Trener Marcin Kaczmarek: Tak, tak, pamiętam. Graliśmy z Połchowem. Zmiana nastąpiła w trakcie sezonu, wcześniej byłem grającym asystentem trenera Jastrzębowskiego. To był trudny debiut – Lechii nie szło, a każdy liczył na zwycięstwo. Mecz ostatecznie zremisowaliśmy, ale na szczęście w kolejnych tygodniach Lechia zaczęła wygrywać i awansowaliśmy do wyższej klasy rozgrywkowej, a w kolejnym roku na zaplecze Ekstraklasy.
Jakby Pan mógł wobec tego porównać te dwa debiuty – z 2004 roku oraz ten sobotni ze Szczecina – czym one się różniły?

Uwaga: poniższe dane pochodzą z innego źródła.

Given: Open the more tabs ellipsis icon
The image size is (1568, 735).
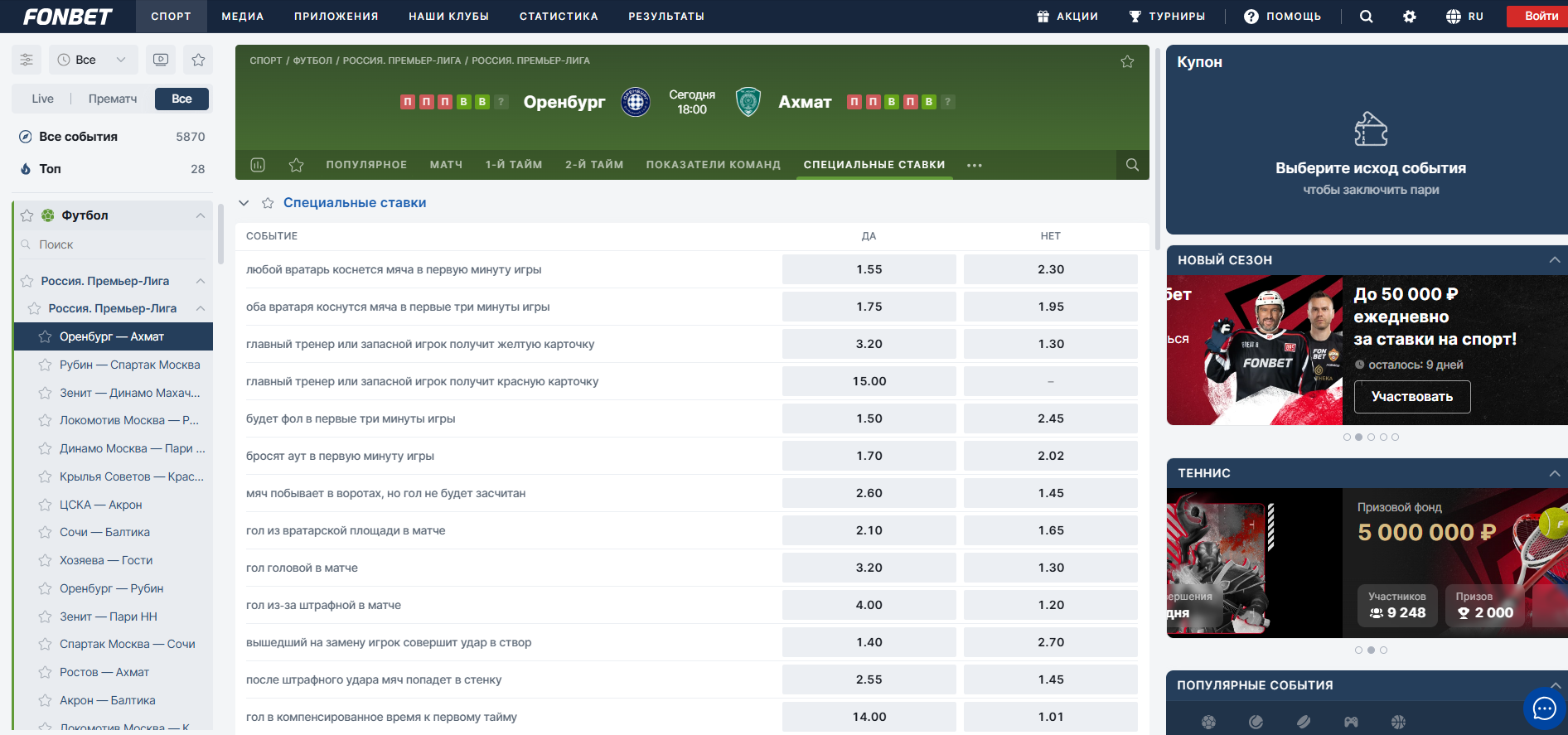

Który był bardziej emocjonalny?
Różniły przede wszystkim tym, że teraz jestem wiele lat starszy i bardziej doświadczony...Nie można tego jednak porównać - teraz jest inna rzeczywistość, mamy inne stadiony, innych piłkarzy, wtedy była zupełnie inna sytuacja. Natomiast Lechia zawsze ta sama i traktuję swoje obecne zadanie, jako sporą odpowiedzialność.
Co Pan czuje jak widzi nasz stadion? Pamięta Pan przecież jeszcze czasy z Traugutta 29.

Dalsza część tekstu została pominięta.